NYU Law’s Engelberg Center on Innovation Law and Policy announced today that it will serve as one of several partners of the Electronic Frontier Foundation in a new project called Trolling Effects. Engelberg Center Executive Director Christopher Wong explained: “Trolling Effects is a resource to empower would-be victims of patent trolls through a crowdsourced database of patent demand letters and a clearinghouse for information on the troll epidemic.”

So-called patent trolls acquire patents, not for the purpose of creating a product or service, but instead, through actual or threatened litigation, to demand licensing fees from others who they allege are infringing the patents.
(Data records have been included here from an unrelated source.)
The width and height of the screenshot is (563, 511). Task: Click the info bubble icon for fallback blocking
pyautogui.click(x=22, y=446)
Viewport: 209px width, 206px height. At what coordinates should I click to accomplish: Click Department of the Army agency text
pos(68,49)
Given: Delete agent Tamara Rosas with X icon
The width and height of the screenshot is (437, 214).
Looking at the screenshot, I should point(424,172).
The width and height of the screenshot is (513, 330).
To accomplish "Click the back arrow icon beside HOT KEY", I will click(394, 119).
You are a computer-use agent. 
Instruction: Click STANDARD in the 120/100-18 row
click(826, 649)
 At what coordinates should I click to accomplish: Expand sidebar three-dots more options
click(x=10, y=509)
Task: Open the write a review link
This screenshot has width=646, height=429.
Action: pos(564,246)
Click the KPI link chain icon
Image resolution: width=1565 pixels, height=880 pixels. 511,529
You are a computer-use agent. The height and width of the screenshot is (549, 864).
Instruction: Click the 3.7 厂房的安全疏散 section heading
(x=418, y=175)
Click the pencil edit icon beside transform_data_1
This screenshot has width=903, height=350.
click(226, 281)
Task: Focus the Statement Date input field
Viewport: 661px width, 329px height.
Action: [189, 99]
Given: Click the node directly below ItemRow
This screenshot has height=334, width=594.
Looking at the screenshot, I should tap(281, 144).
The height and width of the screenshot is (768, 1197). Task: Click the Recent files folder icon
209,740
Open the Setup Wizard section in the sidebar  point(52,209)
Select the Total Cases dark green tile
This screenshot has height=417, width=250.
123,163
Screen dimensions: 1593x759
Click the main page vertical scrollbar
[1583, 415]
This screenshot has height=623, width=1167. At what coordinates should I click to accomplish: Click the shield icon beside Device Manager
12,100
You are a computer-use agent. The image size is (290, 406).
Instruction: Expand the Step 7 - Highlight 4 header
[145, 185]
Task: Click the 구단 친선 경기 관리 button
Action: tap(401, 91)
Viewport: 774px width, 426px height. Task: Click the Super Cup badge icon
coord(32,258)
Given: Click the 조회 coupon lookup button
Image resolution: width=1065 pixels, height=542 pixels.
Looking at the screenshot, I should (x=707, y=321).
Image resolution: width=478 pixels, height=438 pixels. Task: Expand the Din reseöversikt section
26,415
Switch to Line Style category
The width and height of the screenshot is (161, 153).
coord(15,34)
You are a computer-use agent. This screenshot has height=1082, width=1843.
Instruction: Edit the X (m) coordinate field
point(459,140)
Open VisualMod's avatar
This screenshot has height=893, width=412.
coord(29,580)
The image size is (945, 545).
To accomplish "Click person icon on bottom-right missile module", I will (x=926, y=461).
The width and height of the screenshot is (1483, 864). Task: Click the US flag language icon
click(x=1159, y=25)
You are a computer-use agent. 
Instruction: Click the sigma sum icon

According to the New York Times, trolls (or “patent assertion and licensing entities,” as they are more neutrally known) were behind more than 60 percent of the roughly 4,000 patent lawsuits filed in 2012. Critics say such lawsuits are often frivolous and act as a tax on innovation, and last month the Obama Administration took steps to rein in such litigation.

The Trolling Effects website allows recipients of licensing fee demand letters to post the documents online, find letters received by others, and research who is really behind the threats (since trolls often operate through shell companies). The site also features comprehensive guides to the patent system and a blueprint for patent reform. Journalists, academics, and policy makers may also access Trolling Effect's data for researching the patent system.